What motivates a young, federal civil servant—an operations analyst in the headquarters of the Consumer Financial Protection Bureau—to make a gift consistently—every year—to UB’s annual fund?
It’s the knowledge that she’s helping to give a UB student the kind of experience that shaped her life from the first day she walked onto the UB campus.
Eileen Marutiak Yildirim, BA ’06, moved around during high school. She studied abroad for a year before starting college. She’d planned to go to Michigan State but at the last minute decided to stay in Western New York, so she scrambled to get a place at UB.
“I was assigned to an over-capacity dorm room,” she says, “a fourth in a triple, with the promise that this was temporary. But from Day One, it was home.”
The friendships that kindled around Eileen during her time at UB and in the residence halls are still her closest friendships today. One roommate from her freshman year lives around the corner from her in Washington, D.C.
Her years at UB were the longest Eileen had ever lived in one place. She wove herself into UB life through intramural sports, as a resident advisor in the dorms and then as a community advisor in the on-campus apartments. She built a community for herself. She met her future husband, Eser Marutiak Yildirim, BA ’05.

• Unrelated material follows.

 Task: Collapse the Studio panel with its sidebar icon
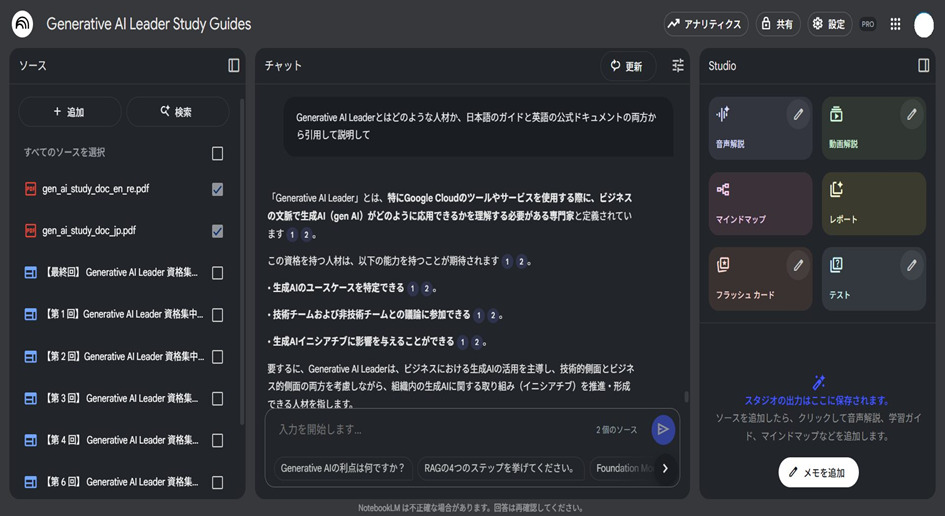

“I have some connection with the UB every day. This is my community, my social network, this where I feel connected and I feel like I’m making a difference, so I enjoy this work immensely.” -Eileen Marutiak Yildrim
“My years at UB were the best years of my life,” she says now. “They were by far the most formative years, and UB has bled into every facet of my adult life. I owe so much to UB. That’s the reason I both give my time and make my annual gift to UB, to be sure that kind of opportunity is available for others.” Her gifts support experiential learning programs in the College of Arts and Sciences.
After she graduated, Eileen stayed in Buffalo. “I knew I’d be perfectly happy to live in Buffalo for the rest of my life, my husband too, happily ever after.” Though she didn’t become involved with UB, it was always there, a familiar part of the landscape.
Then they thought they’d try someplace new—just for a few years—so they moved to Washington, D.C. That was seven years ago. Eileen hoped to work for the new Consumer Financial Protection Bureau and after a year, she landed her dream job. But what keeps Eileen in D.C. isn’t just the opportunities or the big city life—it’s UB.
Their first weekend in the new city, Eileen and Eser drove to Jimmy’s Old Town Tavern in Herndon, Va. to attend a UB alumni event, where they figured they wouldn’t feel like total strangers. They walked into a Buffalo Bills watch party, a blast of UB and home.
“Coming down to D.C., I wanted to keep my ties to Buffalo, so the UB Alumni Association was a perfect fit,” she says. She started attending alumni events in the area, and after becoming a familiar face was invited to join the D.C. network’s board. Their first summer in D.C., Eileen and Eser threw a “716” party in their apartment for an increasing circle of Buffalo transplant friends. Now it’s a big annual party drawing 60 or more to an outdoor venue.
Before COVID-19, Eileen says, the D.C. alumni network held in-person events about once a month—community service events, watch parties for UB football and basketball games, Bills games, even a Dyngus Day event, the popular Polish tradition in Buffalo that celebrates the end of Lent.
Today, Eileen’s involvement with UB has expanded to membership on the board of directors of the UB Alumni Association, where she is the chair of the membership committee.
And now the UB experience that was formative for Eileen as a student is part of her everyday life again.
“I have some connection with the UB every day. This is my community, my social network, this where I feel connected and I feel like I’m making a difference, so I enjoy this work immensely.”